■ Records for this exercise:
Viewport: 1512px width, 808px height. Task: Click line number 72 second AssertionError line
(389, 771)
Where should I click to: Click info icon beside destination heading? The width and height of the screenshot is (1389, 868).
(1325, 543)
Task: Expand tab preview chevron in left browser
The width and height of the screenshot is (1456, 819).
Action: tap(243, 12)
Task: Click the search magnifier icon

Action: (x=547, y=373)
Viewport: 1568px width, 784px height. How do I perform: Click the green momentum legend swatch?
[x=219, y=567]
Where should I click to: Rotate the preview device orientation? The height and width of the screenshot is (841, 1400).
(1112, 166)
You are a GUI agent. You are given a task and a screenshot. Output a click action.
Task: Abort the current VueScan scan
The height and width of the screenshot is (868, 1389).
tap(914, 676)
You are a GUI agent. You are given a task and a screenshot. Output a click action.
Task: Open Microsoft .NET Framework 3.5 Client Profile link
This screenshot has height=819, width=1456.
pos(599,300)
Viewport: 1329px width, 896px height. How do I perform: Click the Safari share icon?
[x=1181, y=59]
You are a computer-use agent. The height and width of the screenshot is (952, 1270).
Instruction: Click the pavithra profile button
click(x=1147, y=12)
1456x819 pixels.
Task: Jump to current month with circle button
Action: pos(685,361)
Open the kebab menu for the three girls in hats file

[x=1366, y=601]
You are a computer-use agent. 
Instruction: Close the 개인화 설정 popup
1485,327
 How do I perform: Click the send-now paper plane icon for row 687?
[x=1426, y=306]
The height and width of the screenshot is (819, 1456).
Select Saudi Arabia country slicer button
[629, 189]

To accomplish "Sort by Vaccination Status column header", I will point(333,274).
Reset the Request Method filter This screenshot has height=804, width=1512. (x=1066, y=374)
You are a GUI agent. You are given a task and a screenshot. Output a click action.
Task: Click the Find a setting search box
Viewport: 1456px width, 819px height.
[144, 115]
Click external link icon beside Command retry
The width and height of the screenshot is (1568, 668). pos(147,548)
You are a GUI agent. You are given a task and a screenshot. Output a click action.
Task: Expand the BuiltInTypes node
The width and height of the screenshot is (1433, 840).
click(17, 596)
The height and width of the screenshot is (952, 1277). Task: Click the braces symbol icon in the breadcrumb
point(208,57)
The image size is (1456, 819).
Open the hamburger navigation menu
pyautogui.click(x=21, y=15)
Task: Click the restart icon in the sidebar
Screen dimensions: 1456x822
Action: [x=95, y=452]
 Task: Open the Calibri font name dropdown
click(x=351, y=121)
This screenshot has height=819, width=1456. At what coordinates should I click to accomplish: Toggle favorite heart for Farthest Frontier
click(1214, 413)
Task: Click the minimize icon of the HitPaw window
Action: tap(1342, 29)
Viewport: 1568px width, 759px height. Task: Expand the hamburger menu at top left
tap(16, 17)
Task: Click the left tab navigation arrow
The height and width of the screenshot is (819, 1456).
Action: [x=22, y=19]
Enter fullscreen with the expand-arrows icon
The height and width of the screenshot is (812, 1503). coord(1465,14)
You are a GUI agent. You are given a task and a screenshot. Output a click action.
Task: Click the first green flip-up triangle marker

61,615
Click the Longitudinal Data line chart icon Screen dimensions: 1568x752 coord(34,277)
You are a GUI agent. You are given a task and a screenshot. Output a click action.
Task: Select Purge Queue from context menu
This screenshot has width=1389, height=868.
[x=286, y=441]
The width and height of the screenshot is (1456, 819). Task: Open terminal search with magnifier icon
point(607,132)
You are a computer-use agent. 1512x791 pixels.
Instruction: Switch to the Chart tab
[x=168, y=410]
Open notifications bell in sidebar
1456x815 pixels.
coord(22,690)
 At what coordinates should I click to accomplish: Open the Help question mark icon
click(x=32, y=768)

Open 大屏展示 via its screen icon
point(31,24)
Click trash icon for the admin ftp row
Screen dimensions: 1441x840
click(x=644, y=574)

■ What the exercise asks: Could you give the data again, word for word?

■ Result of the task:
Viewport: 1512px width, 808px height. Task: Click line number 72 second AssertionError line
(389, 771)
Where should I click to: Click info icon beside destination heading? The width and height of the screenshot is (1389, 868).
(1325, 543)
Task: Expand tab preview chevron in left browser
The width and height of the screenshot is (1456, 819).
Action: tap(243, 12)
Task: Click the search magnifier icon

Action: (x=547, y=373)
Viewport: 1568px width, 784px height. How do I perform: Click the green momentum legend swatch?
[x=219, y=567]
Where should I click to: Rotate the preview device orientation? The height and width of the screenshot is (841, 1400).
(1112, 166)
You are a GUI agent. You are given a task and a screenshot. Output a click action.
Task: Abort the current VueScan scan
The height and width of the screenshot is (868, 1389).
tap(914, 676)
You are a GUI agent. You are given a task and a screenshot. Output a click action.
Task: Open Microsoft .NET Framework 3.5 Client Profile link
This screenshot has height=819, width=1456.
pos(599,300)
Viewport: 1329px width, 896px height. How do I perform: Click the Safari share icon?
[x=1181, y=59]
You are a computer-use agent. The height and width of the screenshot is (952, 1270).
Instruction: Click the pavithra profile button
click(x=1147, y=12)
1456x819 pixels.
Task: Jump to current month with circle button
Action: pos(685,361)
Open the kebab menu for the three girls in hats file

[x=1366, y=601]
You are a computer-use agent. 
Instruction: Close the 개인화 설정 popup
1485,327
 How do I perform: Click the send-now paper plane icon for row 687?
[x=1426, y=306]
The height and width of the screenshot is (819, 1456).
Select Saudi Arabia country slicer button
[629, 189]

To accomplish "Sort by Vaccination Status column header", I will point(333,274).
Reset the Request Method filter This screenshot has height=804, width=1512. (x=1066, y=374)
You are a GUI agent. You are given a task and a screenshot. Output a click action.
Task: Click the Find a setting search box
Viewport: 1456px width, 819px height.
[144, 115]
Click external link icon beside Command retry
The width and height of the screenshot is (1568, 668). pos(147,548)
You are a GUI agent. You are given a task and a screenshot. Output a click action.
Task: Expand the BuiltInTypes node
The width and height of the screenshot is (1433, 840).
click(17, 596)
The height and width of the screenshot is (952, 1277). Task: Click the braces symbol icon in the breadcrumb
point(208,57)
The image size is (1456, 819).
Open the hamburger navigation menu
pyautogui.click(x=21, y=15)
Task: Click the restart icon in the sidebar
Screen dimensions: 1456x822
Action: [x=95, y=452]
 Task: Open the Calibri font name dropdown
click(x=351, y=121)
This screenshot has height=819, width=1456. At what coordinates should I click to accomplish: Toggle favorite heart for Farthest Frontier
click(1214, 413)
Task: Click the minimize icon of the HitPaw window
Action: tap(1342, 29)
Viewport: 1568px width, 759px height. Task: Expand the hamburger menu at top left
tap(16, 17)
Task: Click the left tab navigation arrow
The height and width of the screenshot is (819, 1456).
Action: [x=22, y=19]
Enter fullscreen with the expand-arrows icon
The height and width of the screenshot is (812, 1503). coord(1465,14)
You are a GUI agent. You are given a task and a screenshot. Output a click action.
Task: Click the first green flip-up triangle marker

61,615
Click the Longitudinal Data line chart icon Screen dimensions: 1568x752 coord(34,277)
You are a GUI agent. You are given a task and a screenshot. Output a click action.
Task: Select Purge Queue from context menu
This screenshot has width=1389, height=868.
[x=286, y=441]
The width and height of the screenshot is (1456, 819). Task: Open terminal search with magnifier icon
point(607,132)
You are a computer-use agent. 1512x791 pixels.
Instruction: Switch to the Chart tab
[x=168, y=410]
Open notifications bell in sidebar
1456x815 pixels.
coord(22,690)
 At what coordinates should I click to accomplish: Open the Help question mark icon
click(x=32, y=768)

Open 大屏展示 via its screen icon
point(31,24)
Click trash icon for the admin ftp row
Screen dimensions: 1441x840
click(x=644, y=574)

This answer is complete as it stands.